Collected data:
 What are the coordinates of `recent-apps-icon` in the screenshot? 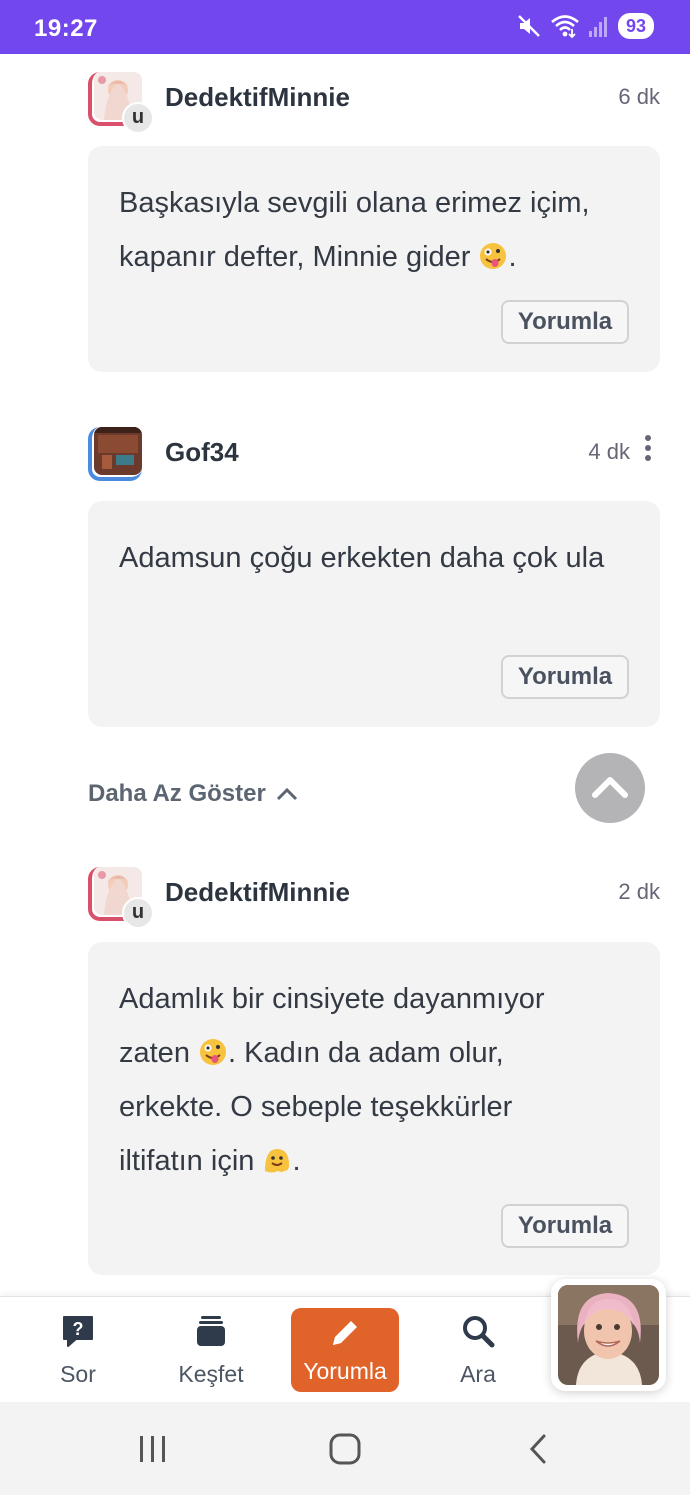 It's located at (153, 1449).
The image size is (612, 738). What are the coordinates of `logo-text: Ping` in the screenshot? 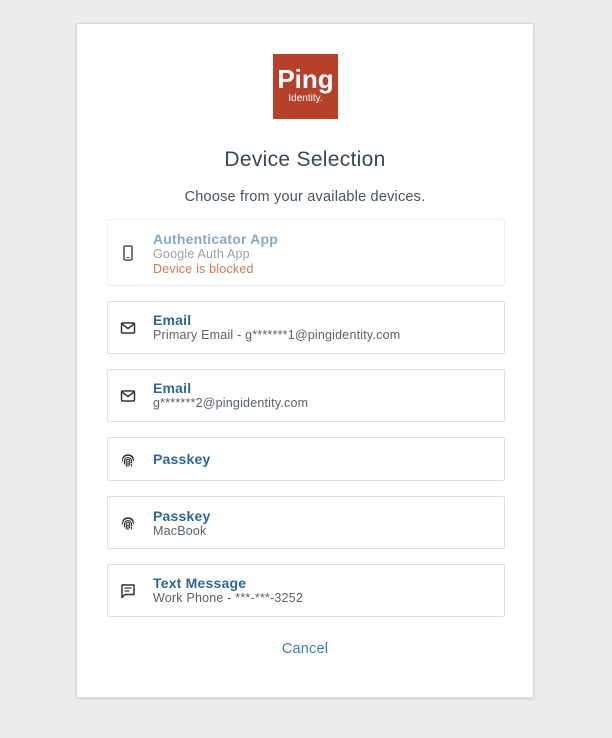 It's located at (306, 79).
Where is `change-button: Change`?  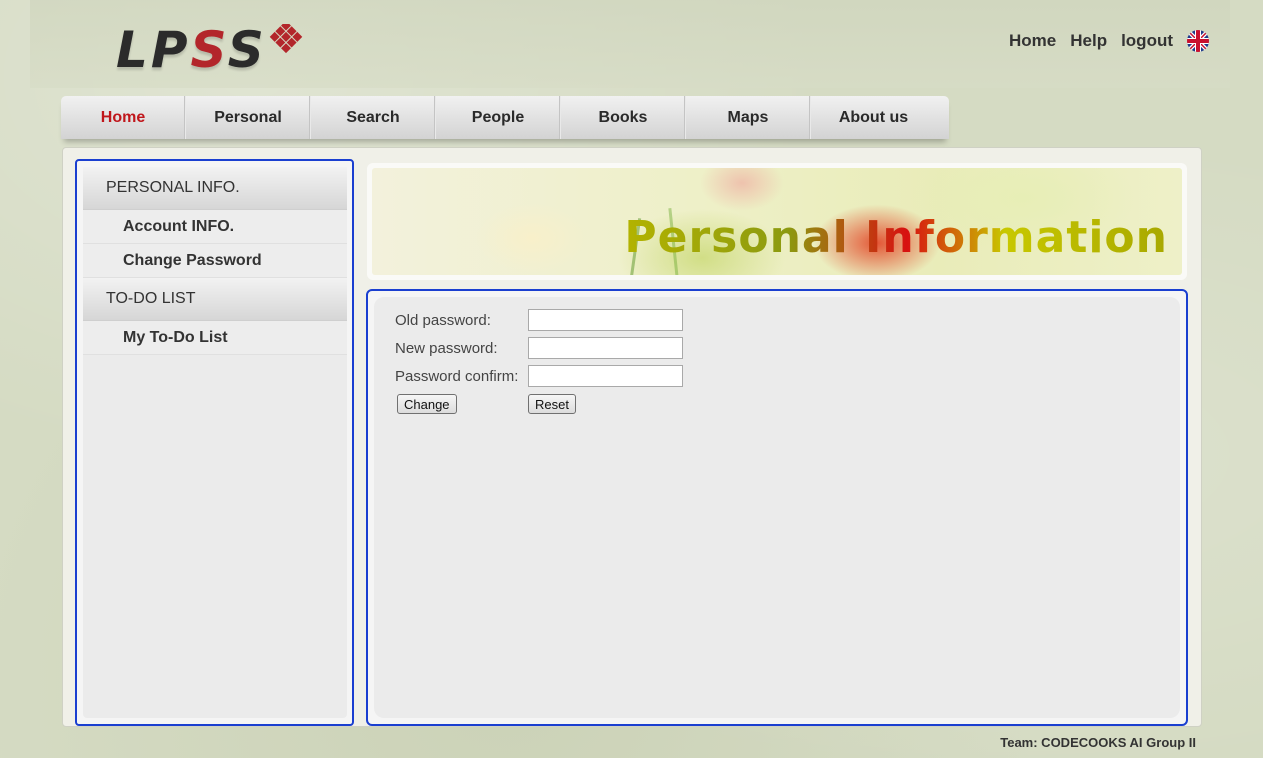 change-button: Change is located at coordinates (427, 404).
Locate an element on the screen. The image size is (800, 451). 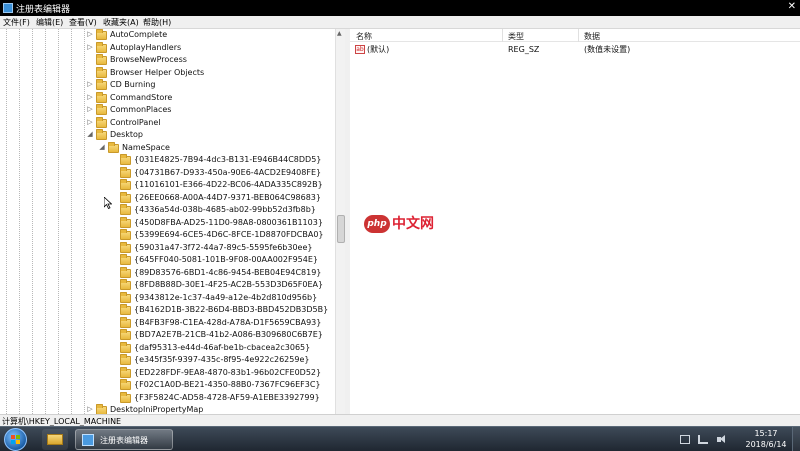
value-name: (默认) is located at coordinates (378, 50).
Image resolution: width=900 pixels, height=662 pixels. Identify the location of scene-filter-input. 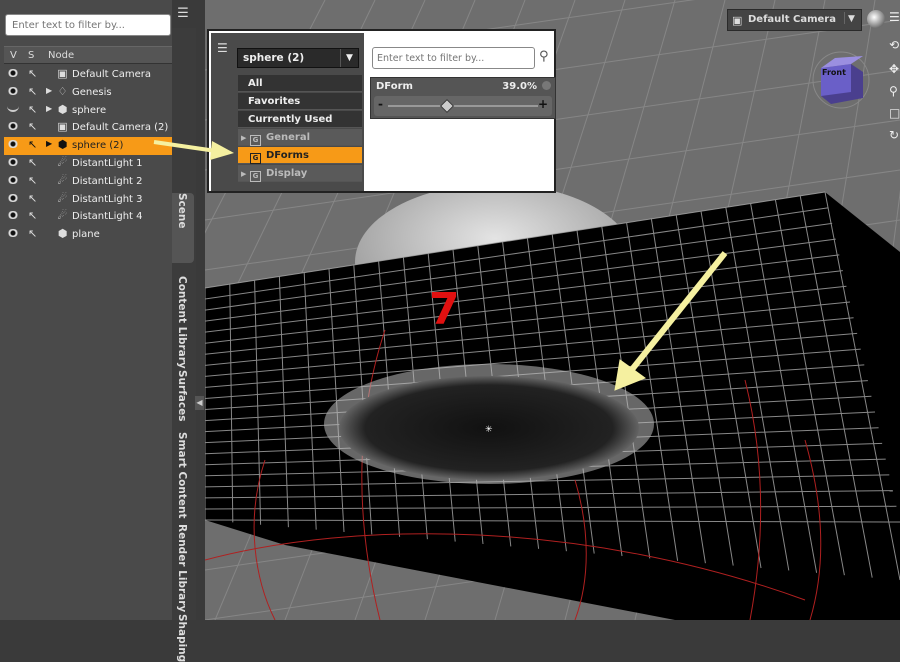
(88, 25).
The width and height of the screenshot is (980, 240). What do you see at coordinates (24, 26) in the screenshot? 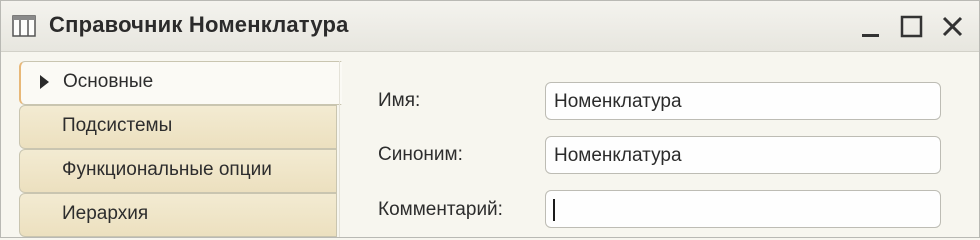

--

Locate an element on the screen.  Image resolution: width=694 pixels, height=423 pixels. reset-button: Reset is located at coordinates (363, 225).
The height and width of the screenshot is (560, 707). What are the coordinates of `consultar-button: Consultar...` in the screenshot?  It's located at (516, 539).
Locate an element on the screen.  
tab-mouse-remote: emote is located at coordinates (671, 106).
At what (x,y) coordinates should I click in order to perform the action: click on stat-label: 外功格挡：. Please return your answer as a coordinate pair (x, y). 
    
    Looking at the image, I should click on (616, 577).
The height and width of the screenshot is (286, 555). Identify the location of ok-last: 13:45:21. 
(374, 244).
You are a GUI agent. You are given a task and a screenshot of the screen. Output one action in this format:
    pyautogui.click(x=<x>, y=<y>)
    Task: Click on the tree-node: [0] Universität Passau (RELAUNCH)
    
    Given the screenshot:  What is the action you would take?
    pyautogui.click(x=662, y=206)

==

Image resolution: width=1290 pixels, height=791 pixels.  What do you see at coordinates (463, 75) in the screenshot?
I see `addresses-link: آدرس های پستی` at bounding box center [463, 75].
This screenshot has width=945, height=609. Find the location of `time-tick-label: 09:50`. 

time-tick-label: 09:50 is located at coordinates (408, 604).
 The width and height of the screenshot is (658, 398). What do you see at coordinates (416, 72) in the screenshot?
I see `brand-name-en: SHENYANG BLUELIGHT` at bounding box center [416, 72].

**Task prompt**
Copy the lines above exactly, starting at the line containing "At what (x,y)" and ending at the line containing "pyautogui.click(x=662, y=206)".

**Output of the task**
At what (x,y) coordinates should I click in order to perform the action: click on stat-label: 外功格挡：. Please return your answer as a coordinate pair (x, y). 
    
    Looking at the image, I should click on (616, 577).
The height and width of the screenshot is (286, 555). Identify the location of ok-last: 13:45:21. 
(374, 244).
You are a GUI agent. You are given a task and a screenshot of the screen. Output one action in this format:
    pyautogui.click(x=<x>, y=<y>)
    Task: Click on the tree-node: [0] Universität Passau (RELAUNCH)
    
    Given the screenshot:  What is the action you would take?
    pyautogui.click(x=662, y=206)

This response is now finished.